··· TEXTE ···

Cette conception de la représentation politique diffère, bien sûr, passablement de la notion de représentation dans la démocratie libérale moderne. Mais, au demeurant, cela signifie qu'il y a bien un caractère représentatif dans le politique arendtien. Notons ici que les citoyens n'ont pas tous la même fonction politique chez elle car certains d'entre eux deviennent des délégués. Leurs responsabilités politiques sont donc supérieures à celles des « simples citoyens ».

Les expériences arendtiennes de vie politique partagent un point commun : le peuple est toujours convié à exercer le pouvoir politique. Elles ne partagent pas, en revanche, cet autre caractère du politique arendtien, le système des conseils. Nous avons vu en effet que ce système apparaît seulement à l'époque moderne. Arendt ne pense donc pas seulement le politique à partir des catégories grecques. Il ne suffit pas ainsi pour elle que les citoyens agissent de concert, il faut encore qu'ils essaient d'établir l'autorité politique suprême constituée des meilleurs citoyens. Tous les citoyens sont égaux chez H. Arendt ; mais les meilleurs d'entre eux sont appelés à fonder l'autorité suprême. Représentation et participation sont constitutives de la citoyenneté arendtienne.

···

• **CONSIGNE**: Recopiez le passage du texte sur la pensée politique d'Arendt qui va de « Les expériences arendtiennes » jusqu'à « la citoyenneté arendtienne. » inclus, en changeant « pouvoir politique » en « pouvoir souverain ».

··· DONNÉES FOURNIES ···

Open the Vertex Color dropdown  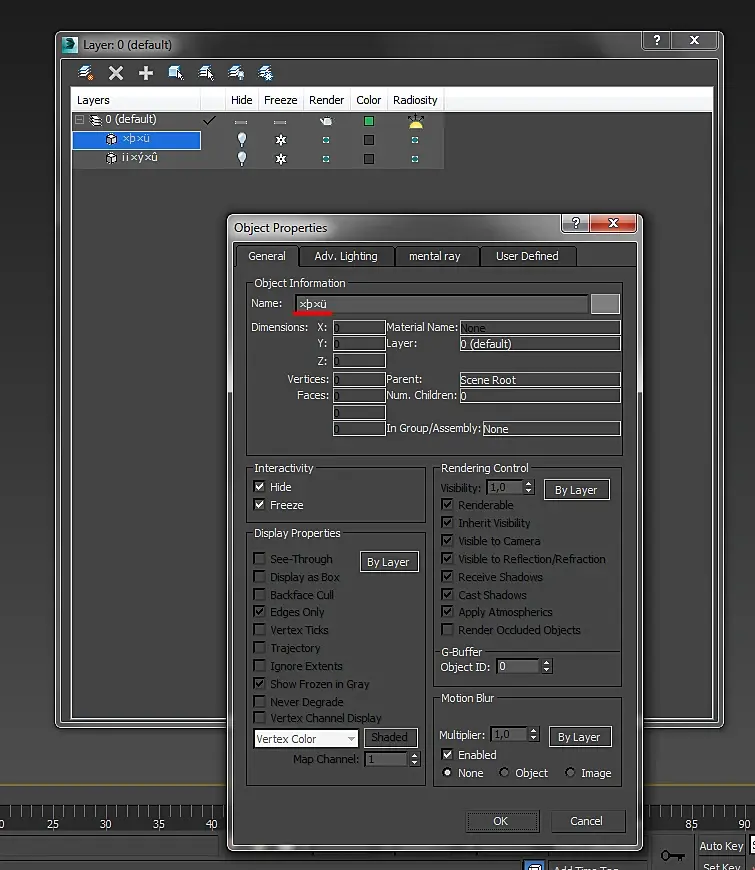tap(306, 739)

···

• **CORRIGÉ**:
Les expériences arendtiennes de vie politique partagent un point commun : le peuple est toujours convié à exercer le pouvoir souverain. Elles ne partagent pas, en revanche, cet autre caractère du politique arendtien, le système des conseils. Nous avons vu en effet que ce système apparaît seulement à l'époque moderne. Arendt ne pense donc pas seulement le politique à partir des catégories grecques. Il ne suffit pas ainsi pour elle que les citoyens agissent de concert, il faut encore qu'ils essaient d'établir l'autorité politique suprême constituée des meilleurs citoyens. Tous les citoyens sont égaux chez H. Arendt ; mais les meilleurs d'entre eux sont appelés à fonder l'autorité suprême. Représentation et participation sont constitutives de la citoyenneté arendtienne.